Textauszug:
=-=-=
Johanna Haarer verfasste vielbeachtete Erziehungsratgeber in der Bundesrepublik der Nachkriegszeit.
„Säuglingspflege für junge Mädchen Ein Unterrichtsbuch für Schulen.“ war ihr erstes Werk, „Kinder auf dem Bauernhof ihre Erziehung in Familie und dörflicher Gemeinschaft.“ ein späteres, „Unsere Schulkinder“, „Mein Strickbuch“ Band 1, 2 und 3 erschienen von 1949 bis 1951 und „Frau sein und gesund bleiben“ 1950.
Ihr Buch „Die Mutter und ihr erstes Kind“ kann noch heute bei Amazon erworben werden. (Link) Es handelt sich dabei um die von nationalsozialistischer Terminologie bereinigte Version von „Die deutsche Mutter und ihr erstes Kind.“ aus dem Jahr 1934.
Denn, was nicht all ihre Leserinnen wussten war, dass Sie in ihrer Rolle als „Gausachbearbeiterin für rassenpolitische Fragen“ der NS-Frauenschaft in München (aus Wikipedia) in den Blütejahren des Nationalsozialismus bereits eine der erfolgreichsten und umsatzstärksten Verfasserinnen von Erziehungsratgebern im Dritten Reich war.
Ihr perfidestes Werk jedoch war „Mutter, erzähl von Adolf Hitler!“
„Dieses kleine Buch über den Führer und das Dritte Reich ist entstanden aus der Beantwortung vieler, vieler Fragen, die ein paar kleine Kinder ihrer Mutter täglich immer wieder stellten: Fragen nach Worten und Begriffen, über die sie die Großen sprechen hörten, Fragen nach der Hakenkreuzfahne, die an der großen Festtagen des Volkes von allen Häusern weht, Fragen nach der Bedeutung des Deutschen Grußes und nach der Stimme des Führers, die so kraftvoll aus dem Lautsprecher tönt und der alle im Hause lauschen. Die Fragen nach dem Warum der großen Aufmärsche und Feiern – welche Mutter kennt sie nicht!“ War dem so? „Welche Mutter kannte sie nicht“?
„Das Kind muß begreifen und verstehen können, was wir ihm antworten, und doch müssen wir andererseits so zu ihm sprechen, daß nichts, was groß und ewig ist, verkleinert, verniedlicht und dadurch verfälscht wird.“ Selbstbewußte Worte, die Frau Dr. Haarer nach dem Ende der Nazizeit sicher ganz anders gemeint haben wollte.
=-=-=
Datenzeilen:
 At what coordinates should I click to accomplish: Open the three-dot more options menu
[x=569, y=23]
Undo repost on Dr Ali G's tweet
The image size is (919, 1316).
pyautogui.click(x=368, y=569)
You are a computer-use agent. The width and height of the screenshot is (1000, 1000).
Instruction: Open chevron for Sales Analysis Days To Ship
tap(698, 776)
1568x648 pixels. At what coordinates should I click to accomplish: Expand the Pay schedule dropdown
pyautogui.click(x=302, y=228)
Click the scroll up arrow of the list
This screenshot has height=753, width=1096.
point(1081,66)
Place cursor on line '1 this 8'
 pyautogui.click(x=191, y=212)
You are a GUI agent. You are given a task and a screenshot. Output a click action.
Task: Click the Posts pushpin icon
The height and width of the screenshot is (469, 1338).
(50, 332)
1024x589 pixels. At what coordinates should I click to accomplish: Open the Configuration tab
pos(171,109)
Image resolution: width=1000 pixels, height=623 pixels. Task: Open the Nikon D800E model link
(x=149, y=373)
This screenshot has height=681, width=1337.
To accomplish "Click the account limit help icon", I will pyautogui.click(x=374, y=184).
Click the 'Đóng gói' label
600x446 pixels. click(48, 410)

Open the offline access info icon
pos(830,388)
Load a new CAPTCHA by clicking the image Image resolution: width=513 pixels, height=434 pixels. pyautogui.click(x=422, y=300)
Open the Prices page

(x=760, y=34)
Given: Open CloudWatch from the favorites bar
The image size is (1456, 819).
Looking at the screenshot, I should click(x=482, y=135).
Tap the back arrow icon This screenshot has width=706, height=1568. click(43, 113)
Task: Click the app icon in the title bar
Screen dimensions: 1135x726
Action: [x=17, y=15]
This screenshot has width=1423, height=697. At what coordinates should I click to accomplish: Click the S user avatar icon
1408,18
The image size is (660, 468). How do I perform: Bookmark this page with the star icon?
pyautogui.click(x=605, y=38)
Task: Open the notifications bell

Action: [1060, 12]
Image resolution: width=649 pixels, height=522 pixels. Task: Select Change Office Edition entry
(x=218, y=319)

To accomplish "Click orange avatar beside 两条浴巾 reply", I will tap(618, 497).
=-=-=
Kurze Aufgabe A: Aus welchem Jahr stammt laut dem Textauszug „Die deutsche Mutter und ihr erstes Kind“?
Kurze Aufgabe B: Gib den Textauszug von „Ihr Buch „Die“ bis einschließlich „dem Jahr 1934.“ wortgetreu wieder.

Lösung A: Aus dem Jahr 1934.

Lösung B:
Ihr Buch „Die Mutter und ihr erstes Kind“ kann noch heute bei Amazon erworben werden. (Link) Es handelt sich dabei um die von nationalsozialistischer Terminologie bereinigte Version von „Die deutsche Mutter und ihr erstes Kind.“ aus dem Jahr 1934.